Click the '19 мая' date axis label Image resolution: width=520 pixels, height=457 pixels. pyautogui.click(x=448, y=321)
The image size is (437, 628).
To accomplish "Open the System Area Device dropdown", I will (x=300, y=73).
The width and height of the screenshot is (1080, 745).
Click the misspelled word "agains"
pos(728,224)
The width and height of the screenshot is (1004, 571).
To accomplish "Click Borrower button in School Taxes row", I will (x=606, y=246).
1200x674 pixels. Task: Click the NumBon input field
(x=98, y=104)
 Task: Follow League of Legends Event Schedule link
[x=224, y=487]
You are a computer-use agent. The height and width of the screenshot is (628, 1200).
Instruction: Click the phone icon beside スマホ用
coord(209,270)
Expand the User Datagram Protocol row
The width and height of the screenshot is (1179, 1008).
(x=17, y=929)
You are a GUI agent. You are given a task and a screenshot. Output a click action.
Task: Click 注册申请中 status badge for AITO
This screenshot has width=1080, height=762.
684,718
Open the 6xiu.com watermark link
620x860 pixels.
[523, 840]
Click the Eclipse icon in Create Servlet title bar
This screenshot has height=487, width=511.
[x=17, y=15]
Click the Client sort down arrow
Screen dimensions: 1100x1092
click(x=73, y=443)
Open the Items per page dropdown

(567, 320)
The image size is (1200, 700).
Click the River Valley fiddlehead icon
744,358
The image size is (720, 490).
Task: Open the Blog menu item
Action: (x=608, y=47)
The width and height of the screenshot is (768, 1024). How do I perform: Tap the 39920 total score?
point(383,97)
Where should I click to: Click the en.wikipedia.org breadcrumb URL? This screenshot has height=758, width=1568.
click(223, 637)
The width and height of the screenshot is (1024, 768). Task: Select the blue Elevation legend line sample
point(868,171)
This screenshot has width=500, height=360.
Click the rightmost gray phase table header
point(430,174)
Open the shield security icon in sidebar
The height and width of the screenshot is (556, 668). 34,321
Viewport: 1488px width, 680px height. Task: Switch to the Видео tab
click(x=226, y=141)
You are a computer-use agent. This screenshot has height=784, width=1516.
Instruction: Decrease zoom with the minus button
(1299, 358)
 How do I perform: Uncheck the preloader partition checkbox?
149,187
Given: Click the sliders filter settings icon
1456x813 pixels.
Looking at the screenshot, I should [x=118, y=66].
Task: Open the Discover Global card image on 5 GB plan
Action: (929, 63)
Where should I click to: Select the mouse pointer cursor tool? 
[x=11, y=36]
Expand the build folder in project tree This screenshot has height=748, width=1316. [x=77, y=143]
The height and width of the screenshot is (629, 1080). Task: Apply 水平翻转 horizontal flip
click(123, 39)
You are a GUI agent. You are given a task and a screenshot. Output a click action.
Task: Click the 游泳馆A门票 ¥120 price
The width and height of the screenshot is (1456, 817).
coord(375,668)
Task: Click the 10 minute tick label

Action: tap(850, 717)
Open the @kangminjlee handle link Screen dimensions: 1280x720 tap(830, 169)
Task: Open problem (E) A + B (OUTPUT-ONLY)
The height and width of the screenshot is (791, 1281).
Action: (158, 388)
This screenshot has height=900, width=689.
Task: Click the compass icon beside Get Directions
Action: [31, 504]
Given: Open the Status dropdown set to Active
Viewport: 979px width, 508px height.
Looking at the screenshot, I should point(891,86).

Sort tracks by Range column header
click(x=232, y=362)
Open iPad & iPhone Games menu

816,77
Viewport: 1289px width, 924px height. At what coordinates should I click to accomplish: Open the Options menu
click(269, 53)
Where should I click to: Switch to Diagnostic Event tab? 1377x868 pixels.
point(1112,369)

### Exercise task
Format every line of the data above as a Markdown table with the columns Row and Line, numbering each row and omitting blank lines.

### Output for this task
| Row | Line |
|---|---|
| 1 | Click the '19 мая' date axis label Image resolution: width=520 pixels, height=457 pixels. pyautogui.click(x=448, y=321) |
| 2 | The image size is (437, 628). |
| 3 | To accomplish "Open the System Area Device dropdown", I will (x=300, y=73). |
| 4 | The width and height of the screenshot is (1080, 745). |
| 5 | Click the misspelled word "agains" |
| 6 | pos(728,224) |
| 7 | The width and height of the screenshot is (1004, 571). |
| 8 | To accomplish "Click Borrower button in School Taxes row", I will (x=606, y=246). |
| 9 | 1200x674 pixels. Task: Click the NumBon input field |
| 10 | (x=98, y=104) |
| 11 |  Task: Follow League of Legends Event Schedule link |
| 12 | [x=224, y=487] |
| 13 | You are a computer-use agent. The height and width of the screenshot is (628, 1200). |
| 14 | Instruction: Click the phone icon beside スマホ用 |
| 15 | coord(209,270) |
| 16 | Expand the User Datagram Protocol row |
| 17 | The width and height of the screenshot is (1179, 1008). |
| 18 | (x=17, y=929) |
| 19 | You are a GUI agent. You are given a task and a screenshot. Output a click action. |
| 20 | Task: Click 注册申请中 status badge for AITO |
| 21 | This screenshot has width=1080, height=762. |
| 22 | 684,718 |
| 23 | Open the 6xiu.com watermark link |
| 24 | 620x860 pixels. |
| 25 | [523, 840] |
| 26 | Click the Eclipse icon in Create Servlet title bar |
| 27 | This screenshot has height=487, width=511. |
| 28 | [x=17, y=15] |
| 29 | Click the Client sort down arrow |
| 30 | Screen dimensions: 1100x1092 |
| 31 | click(x=73, y=443) |
| 32 | Open the Items per page dropdown |
| 33 | (567, 320) |
| 34 | The image size is (1200, 700). |
| 35 | Click the River Valley fiddlehead icon |
| 36 | 744,358 |
| 37 | The image size is (720, 490). |
| 38 | Task: Open the Blog menu item |
| 39 | Action: (x=608, y=47) |
| 40 | The width and height of the screenshot is (768, 1024). How do I perform: Tap the 39920 total score? |
| 41 | point(383,97) |
| 42 | Where should I click to: Click the en.wikipedia.org breadcrumb URL? This screenshot has height=758, width=1568. |
| 43 | click(223, 637) |
| 44 | The width and height of the screenshot is (1024, 768). Task: Select the blue Elevation legend line sample |
| 45 | point(868,171) |
| 46 | This screenshot has width=500, height=360. |
| 47 | Click the rightmost gray phase table header |
| 48 | point(430,174) |
| 49 | Open the shield security icon in sidebar |
| 50 | The height and width of the screenshot is (556, 668). 34,321 |
| 51 | Viewport: 1488px width, 680px height. Task: Switch to the Видео tab |
| 52 | click(x=226, y=141) |
| 53 | You are a computer-use agent. This screenshot has height=784, width=1516. |
| 54 | Instruction: Decrease zoom with the minus button |
| 55 | (1299, 358) |
| 56 |  How do I perform: Uncheck the preloader partition checkbox? |
| 57 | 149,187 |
| 58 | Given: Click the sliders filter settings icon |
| 59 | 1456x813 pixels. |
| 60 | Looking at the screenshot, I should [x=118, y=66]. |
| 61 | Task: Open the Discover Global card image on 5 GB plan |
| 62 | Action: (929, 63) |
| 63 | Where should I click to: Select the mouse pointer cursor tool?  |
| 64 | [x=11, y=36] |
| 65 | Expand the build folder in project tree This screenshot has height=748, width=1316. [x=77, y=143] |
| 66 | The height and width of the screenshot is (629, 1080). Task: Apply 水平翻转 horizontal flip |
| 67 | click(123, 39) |
| 68 | You are a GUI agent. You are given a task and a screenshot. Output a click action. |
| 69 | Task: Click the 游泳馆A门票 ¥120 price |
| 70 | The width and height of the screenshot is (1456, 817). |
| 71 | coord(375,668) |
| 72 | Task: Click the 10 minute tick label |
| 73 | Action: tap(850, 717) |
| 74 | Open the @kangminjlee handle link Screen dimensions: 1280x720 tap(830, 169) |
| 75 | Task: Open problem (E) A + B (OUTPUT-ONLY) |
| 76 | The height and width of the screenshot is (791, 1281). |
| 77 | Action: (158, 388) |
| 78 | This screenshot has height=900, width=689. |
| 79 | Task: Click the compass icon beside Get Directions |
| 80 | Action: [31, 504] |
| 81 | Given: Open the Status dropdown set to Active |
| 82 | Viewport: 979px width, 508px height. |
| 83 | Looking at the screenshot, I should point(891,86). |
| 84 | Sort tracks by Range column header |
| 85 | click(x=232, y=362) |
| 86 | Open iPad & iPhone Games menu |
| 87 | 816,77 |
| 88 | Viewport: 1289px width, 924px height. At what coordinates should I click to accomplish: Open the Options menu |
| 89 | click(269, 53) |
| 90 | Where should I click to: Switch to Diagnostic Event tab? 1377x868 pixels. |
| 91 | point(1112,369) |